2 – Open Water (2003)
Loosely based on real events, Open Water divided critics and audiences. Yes, its story of scuba-diving American tourists accidentally left behind in the ocean takes its time. This is definitely a ‘slow burn’ that requires patience. And its ‘cinema verite’ approach means the protagonists often come across as unlikable. There’s lots of bickering and yelling. Yet similar to The Blair Witch Project, Open Water expertly ratchets up this ‘slow burn’. There’s a genuine feeling of terror and hopelessness permeating the movie. In addition, Open Water’s uses real sharks giving the movie a grounded feel, which just makes it scarier.
1 – Jaws (1975)
Did you think any other movie could top this list? Steven Spielberg’s Jaws isn’t just a great ‘killer shark’ movie or horror movie – it’s just a great movie, period. In addition to spurring a series of ‘nature strikes back’ knock-off’s, Jaws changed how we watch movie.

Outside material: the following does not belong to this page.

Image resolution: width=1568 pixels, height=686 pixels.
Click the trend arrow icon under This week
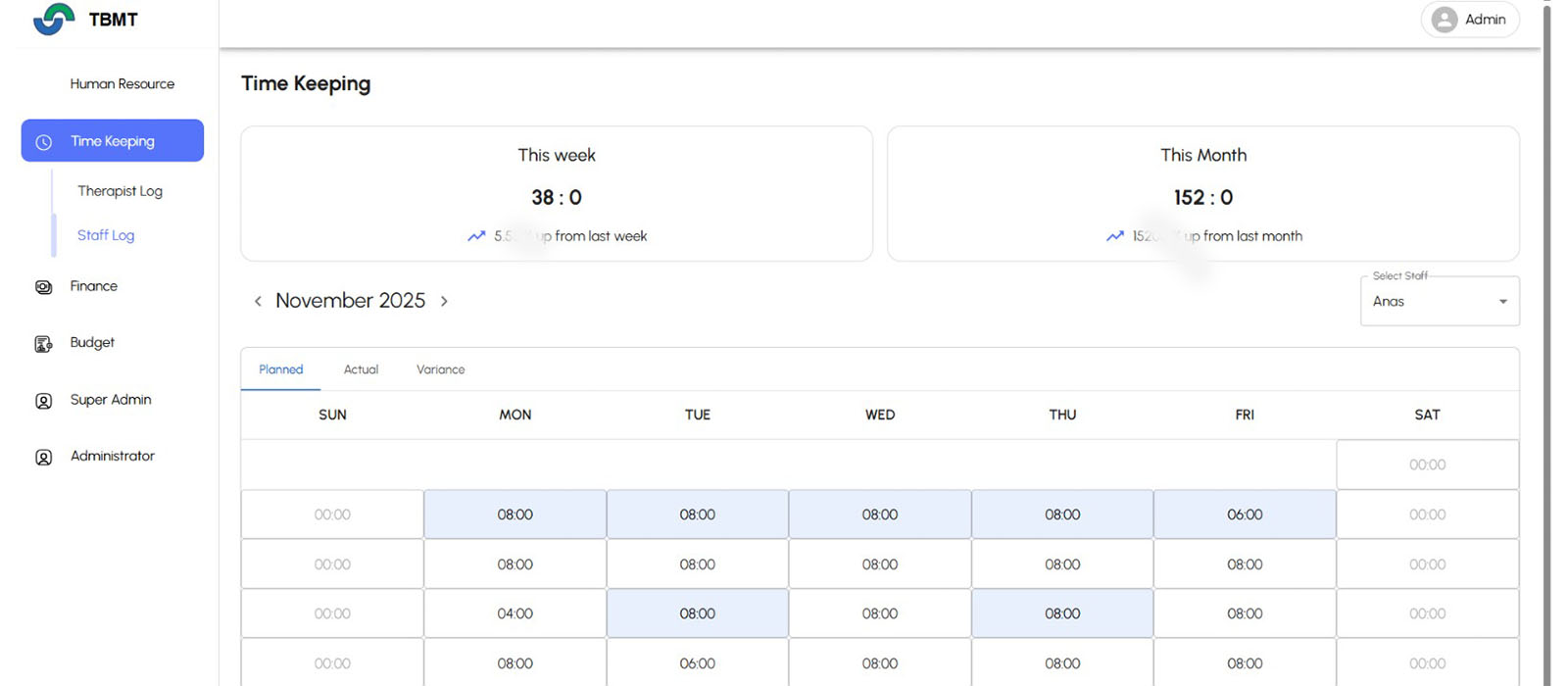click(476, 236)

Arguably, Spielberg created the ‘summer blockbuster’. From the opening beach attack to its stunning climax, Jaws is filled with memorably terrifying moments. When the titular Great White Shark isn’t on the screen, Spielberg finds clever ways to maintain the sense of threat. The shark’s first appearance is a classic movie moment. Though some may disagree, I would argue that the movie’s shark effects remain the standard for killer shark movies.